Deniz Feneri üzerinden “nüfuz” savaşı!
Bilirsiniz... Eskiler; “Haddinden fazla şiddet, gayedeki hikmeti yok eder” demişler... Ne demektir bu?.. Şu demektir: “Şiddet”te, “hiddet”te ve hatta “eleştiri”de eğer “ölçü”yü kaçırırsan, senin amacının “üzüm yemek” değil, “bağcıyı dövmek” olduğu ortaya çıkar... Çünkü, “şiddet”in bile bir “gaye”si vardır ama gayeye ulaşmak için “aşırı bir güç” kullanılmaz!..

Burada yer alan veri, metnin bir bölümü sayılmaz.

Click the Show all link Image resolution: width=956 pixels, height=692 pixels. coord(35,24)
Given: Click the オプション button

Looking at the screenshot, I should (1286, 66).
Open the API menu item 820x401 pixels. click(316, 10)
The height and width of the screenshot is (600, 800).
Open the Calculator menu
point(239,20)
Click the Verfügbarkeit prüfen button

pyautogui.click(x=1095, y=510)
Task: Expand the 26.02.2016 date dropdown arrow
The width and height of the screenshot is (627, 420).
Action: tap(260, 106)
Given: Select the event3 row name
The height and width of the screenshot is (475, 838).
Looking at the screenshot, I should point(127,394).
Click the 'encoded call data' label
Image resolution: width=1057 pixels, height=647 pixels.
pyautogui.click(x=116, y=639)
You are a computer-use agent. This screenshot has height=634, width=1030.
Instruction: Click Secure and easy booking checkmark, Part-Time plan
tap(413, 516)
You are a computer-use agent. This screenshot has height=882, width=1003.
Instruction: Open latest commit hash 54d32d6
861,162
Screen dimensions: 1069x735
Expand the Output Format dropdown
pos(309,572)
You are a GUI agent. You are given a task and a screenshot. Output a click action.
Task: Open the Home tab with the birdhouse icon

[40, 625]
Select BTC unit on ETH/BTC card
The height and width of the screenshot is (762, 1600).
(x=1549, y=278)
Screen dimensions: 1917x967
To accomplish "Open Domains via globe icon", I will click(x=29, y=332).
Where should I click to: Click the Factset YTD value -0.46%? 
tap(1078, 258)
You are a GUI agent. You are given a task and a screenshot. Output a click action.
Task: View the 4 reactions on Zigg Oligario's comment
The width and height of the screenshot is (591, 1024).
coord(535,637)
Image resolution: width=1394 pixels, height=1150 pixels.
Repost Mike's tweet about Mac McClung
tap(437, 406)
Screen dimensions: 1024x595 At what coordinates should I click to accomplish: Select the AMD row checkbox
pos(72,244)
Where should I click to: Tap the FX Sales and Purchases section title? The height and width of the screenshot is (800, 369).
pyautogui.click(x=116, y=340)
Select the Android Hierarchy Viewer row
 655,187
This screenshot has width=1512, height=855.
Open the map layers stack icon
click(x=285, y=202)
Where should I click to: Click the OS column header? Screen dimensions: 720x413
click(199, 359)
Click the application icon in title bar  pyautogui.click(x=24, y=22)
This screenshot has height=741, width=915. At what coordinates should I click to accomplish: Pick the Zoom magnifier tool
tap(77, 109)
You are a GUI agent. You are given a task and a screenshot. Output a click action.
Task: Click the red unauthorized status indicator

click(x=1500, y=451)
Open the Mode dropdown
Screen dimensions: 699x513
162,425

Bu girizgâhtan sonra, sözü “Deniz Feneri” ile ilgili olarak, “kampanya”ya dönüştürülen “yayın”lara getirmek istiyorum... Artık “eleştiri” sınırlarını aşan, “karalama” amacının çok çok ötesine geçen ve adeta “linç” etmeyi amaçlayan yayınlara!.. Açık ve net söyleyeyim: İlk zamanlar, bu yayınlarda “haklılık payı” aramaya çalıştım... Ama şimdi görüyorum ki; “Deniz Feneri” üzerinden “başka mesajlar” verilmeye, Deniz Feneri üzerinden “başka hesaplar görülmeye” çalışılıyor!.. Eğer böyle bir amaç ve hedef olmasaydı, iş “yargı”ya bırakılır ve çıkacak karara göre tavır takınılırdı!..
Gelin, görün ki;
“Ergenekon Terör Örgütü” konusundaki yayınlarda; “Olay yargıya intikal etmiştir!.. Susun ve yargının kararını bekleyin!” diye ahkâm kesip elaleme “talkın” verenler, Deniz Feneri konusunda maşallahları var ki; üzümleri salkım salkım götürüyorlar!..
Bırakın “eleştiri”yi, bırakın “karalama”yı, tam bir “yargısız infaz”, tam bir “linç” uyguluyorlar!..
SUÇ DELİLİ YOK... UZLAŞMA VAR!
Oysa, sizlerin de gayet iyi bildiği gibi;
Almanya’daki Deniz Feneri dâvâsında 5 yıl 10 ay hapis cezası alan Mehmet Gürhan, 18 Eylül 2008 tarihinde yaptığı yazılı açıklamada, “kararın perde arkasında dönen dolapları” şöyle özetliyordu:
¥ "Avukatlarımın hazırlayıp Alman mahkemesine sunduğu ifademin içeriği; avukatlarım, savcılık ve mahkeme heyeti arasında yapılan bir uzlaşmanın sonucudur. Çok kötü şartlardaki ağır tutukluluk halimin ve üzerimde oluşturulan baskının bir an önce sona erebilmesi için avukatım, önerilen uzlaşmayı kabul etmiştir.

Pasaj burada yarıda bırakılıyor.